When I first began to read literature seriously, in my early 20s, I was in thrall to the literary and intellectual tradition that Catholic and Jewish writers could draw upon and push against. I found that I had much in common with believers and apostates such as Isaac Bashevis Singer, Andre Dubus, Cynthia Ozick, Nathan Englander and Philip Roth. They were Americans, but they were also somehow other, owing to childhoods that claimed allegiances that transcended the merely national. Like those writers, I had belonged as a child to a group that claimed a high otherness, but unlike those writers, I belonged to a group that so distrusted the culture itself that it had never bothered to cultivate much in the way of a literary tradition. I have waited until the fourth sentence to use the phrase "Evangelical Christianity," because the people from whom I came have been partially responsible, as a political power block, for so many of the abuses of the late 20th and early 21st century. Literature aims to complicate, or it ought to, and Evangelical Christianity too often aims to reduce, to say, "There are two ways of looking at every problem, the right way, and the wrong way," and there are consequently two kinds of people, the right people and the wrong people.
But this, too, is a reductive characterization, and one that too often goes underexplored in literature, because, like every other group of people, evangelicals are an agglomeration of individuals who are distinguished one from the other by their individual wants, needs and desires, by their individual prejudices and peccadilloes, by their individual inclinations toward generosities and pettinesses, by their individual circumstances of birth and family and origin and raising and class and culture. So when writing about evangelicals, as when writing about anyone, the trick is to particularize, and that’s the special gift Julia Scheeres displays in her fierce, honest and intelligent memoir “Jesus Land,” which tells the story of her raising in rural Indiana by well-educated parents with a missionary zeal, who pack Scheeres and her adopted brother David (who is African-American) off to the New Horizons Youth Ministries Christian boot camp in Escuela Caribe, in the Dominican Republic, a place that promises to reform troubled teenagers by culture shock and distance.

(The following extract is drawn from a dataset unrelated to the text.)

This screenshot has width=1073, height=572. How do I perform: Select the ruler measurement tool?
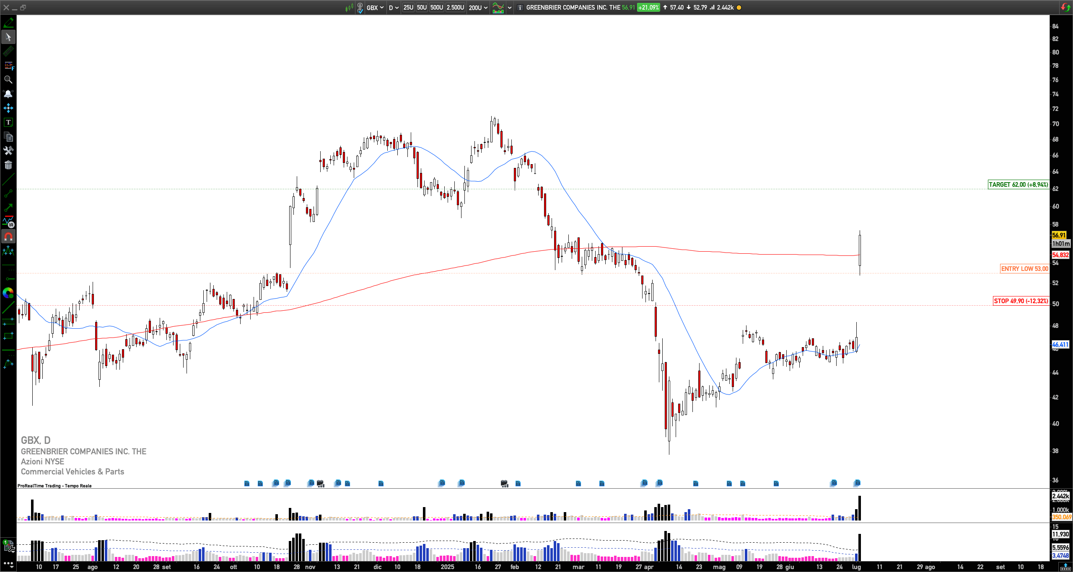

The audiobook is ably narrated by Elizabeth Evans, whose delivery is sufficiently sassy in the first half of “Jesus Land” to simulate the interior life of the teenager whose observations drive the story forward through time. In the second half, her delivery alternately expands and flattens to mirror the emotional risings and fallings that Scheeres endures at Escuela Caribe, where corporal punishment is permissible, where discussions among the teenagers are constantly policed, where daily brainwashing sessions are mandatory, and where new arrivals arrive at Level Zero of a five-level system of earned privileges. At Level Zero, a student must be watched at all times, must ask to move, sit, stand or eat, must not communicate with members of the opposite sex or with other “zero-rankers,” must not wear makeup or jewelry, and must memorize arcane Bible passages and achieve physical benchmarks in sit-ups, push-ups, leg lifts, and squat thrusts in order to have any chance of advancing to Level One.
The rest of the audiobook is an account of Scheeres’ near-capitulation to the program, as part of a long attempt to escape, get home and regain a little bit of power over her own life. The one measure of grace that distinguishes her time at Escuela Caribe from the other students’ is the presence of her beloved brother David, with whom she has survived “racism and religion,” and with whom she finds, ultimately, her true home and her true family. So it is heartbreaking when the book’s epilogue is devoted to news of David’s death — news that forces in Scheeres a renewed, adult reckoning with the events they experienced together at Escuela Caribe, and especially with her parents, whose good intentions provoked so many atrocious outcomes.
“Good intentions go awry,” Scheeres writes, “as with missionaries bent on saving souls who obliterate entire tribal cultures. Or former juvenile delinquents who find Jesus and decide to start reform schools. I thank my parents for bringing me David, but not for the life they gave us.”
It is tempting to read Scheeres’ story as a metaphor for the culture from which she came, but metaphors are slippery. “Jesus Land” could likewise be read as a metaphor for the United States, or a metaphor for human beings in general. Like the best writers, Scheeres offers her characters in the fullness of the contradictions they hold in tension, and with great and clear-sighted empathy, and at the end of the audiobook, the listener might say: They’re so much like me.